Work to do
Can you give back the entries below with every "column header" changed to "column heading" and nothing else altered?

* Begin Material provided *

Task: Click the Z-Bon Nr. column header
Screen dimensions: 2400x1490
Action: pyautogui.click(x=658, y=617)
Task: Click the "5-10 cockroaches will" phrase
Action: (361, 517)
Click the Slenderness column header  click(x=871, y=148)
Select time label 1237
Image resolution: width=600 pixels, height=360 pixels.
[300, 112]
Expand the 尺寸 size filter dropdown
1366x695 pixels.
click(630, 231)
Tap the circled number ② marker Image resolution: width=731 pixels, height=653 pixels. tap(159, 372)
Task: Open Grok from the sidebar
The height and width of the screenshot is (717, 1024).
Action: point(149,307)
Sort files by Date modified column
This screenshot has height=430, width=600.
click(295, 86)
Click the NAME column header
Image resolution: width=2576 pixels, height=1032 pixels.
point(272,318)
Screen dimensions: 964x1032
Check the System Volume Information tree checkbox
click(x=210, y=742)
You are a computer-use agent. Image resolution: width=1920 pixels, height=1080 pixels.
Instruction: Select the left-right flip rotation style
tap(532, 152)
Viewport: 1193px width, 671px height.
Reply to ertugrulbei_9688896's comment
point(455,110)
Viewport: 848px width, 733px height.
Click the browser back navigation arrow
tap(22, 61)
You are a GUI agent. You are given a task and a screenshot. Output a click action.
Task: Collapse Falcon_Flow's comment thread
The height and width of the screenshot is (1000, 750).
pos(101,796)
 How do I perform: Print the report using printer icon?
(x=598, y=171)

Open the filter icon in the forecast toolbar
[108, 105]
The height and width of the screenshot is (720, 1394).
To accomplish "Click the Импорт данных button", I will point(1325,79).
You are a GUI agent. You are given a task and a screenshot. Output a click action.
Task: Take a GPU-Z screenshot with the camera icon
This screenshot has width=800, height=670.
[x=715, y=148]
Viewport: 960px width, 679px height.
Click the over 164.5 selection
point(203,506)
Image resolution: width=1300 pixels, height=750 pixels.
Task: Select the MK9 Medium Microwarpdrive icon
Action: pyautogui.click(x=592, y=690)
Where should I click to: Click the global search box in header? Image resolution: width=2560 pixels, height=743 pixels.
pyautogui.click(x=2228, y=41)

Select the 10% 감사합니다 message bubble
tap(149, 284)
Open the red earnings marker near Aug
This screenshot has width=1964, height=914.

* End Material provided *

Problem solution
Task: Click the Z-Bon Nr. column heading
Screen dimensions: 2400x1490
Action: pyautogui.click(x=658, y=617)
Task: Click the "5-10 cockroaches will" phrase
Action: (361, 517)
Click the Slenderness column heading  click(x=871, y=148)
Select time label 1237
Image resolution: width=600 pixels, height=360 pixels.
[300, 112]
Expand the 尺寸 size filter dropdown
1366x695 pixels.
click(630, 231)
Tap the circled number ② marker Image resolution: width=731 pixels, height=653 pixels. tap(159, 372)
Task: Open Grok from the sidebar
The height and width of the screenshot is (717, 1024).
Action: point(149,307)
Sort files by Date modified column
This screenshot has height=430, width=600.
click(295, 86)
Click the NAME column heading
Image resolution: width=2576 pixels, height=1032 pixels.
point(272,318)
Screen dimensions: 964x1032
Check the System Volume Information tree checkbox
click(x=210, y=742)
You are a computer-use agent. Image resolution: width=1920 pixels, height=1080 pixels.
Instruction: Select the left-right flip rotation style
tap(532, 152)
Viewport: 1193px width, 671px height.
Reply to ertugrulbei_9688896's comment
point(455,110)
Viewport: 848px width, 733px height.
Click the browser back navigation arrow
tap(22, 61)
You are a GUI agent. You are given a task and a screenshot. Output a click action.
Task: Collapse Falcon_Flow's comment thread
The height and width of the screenshot is (1000, 750).
pos(101,796)
 How do I perform: Print the report using printer icon?
(x=598, y=171)

Open the filter icon in the forecast toolbar
[108, 105]
The height and width of the screenshot is (720, 1394).
To accomplish "Click the Импорт данных button", I will point(1325,79).
You are a GUI agent. You are given a task and a screenshot. Output a click action.
Task: Take a GPU-Z screenshot with the camera icon
This screenshot has width=800, height=670.
[x=715, y=148]
Viewport: 960px width, 679px height.
Click the over 164.5 selection
point(203,506)
Image resolution: width=1300 pixels, height=750 pixels.
Task: Select the MK9 Medium Microwarpdrive icon
Action: pyautogui.click(x=592, y=690)
Where should I click to: Click the global search box in header? Image resolution: width=2560 pixels, height=743 pixels.
pyautogui.click(x=2228, y=41)

Select the 10% 감사합니다 message bubble
tap(149, 284)
Open the red earnings marker near Aug
This screenshot has width=1964, height=914.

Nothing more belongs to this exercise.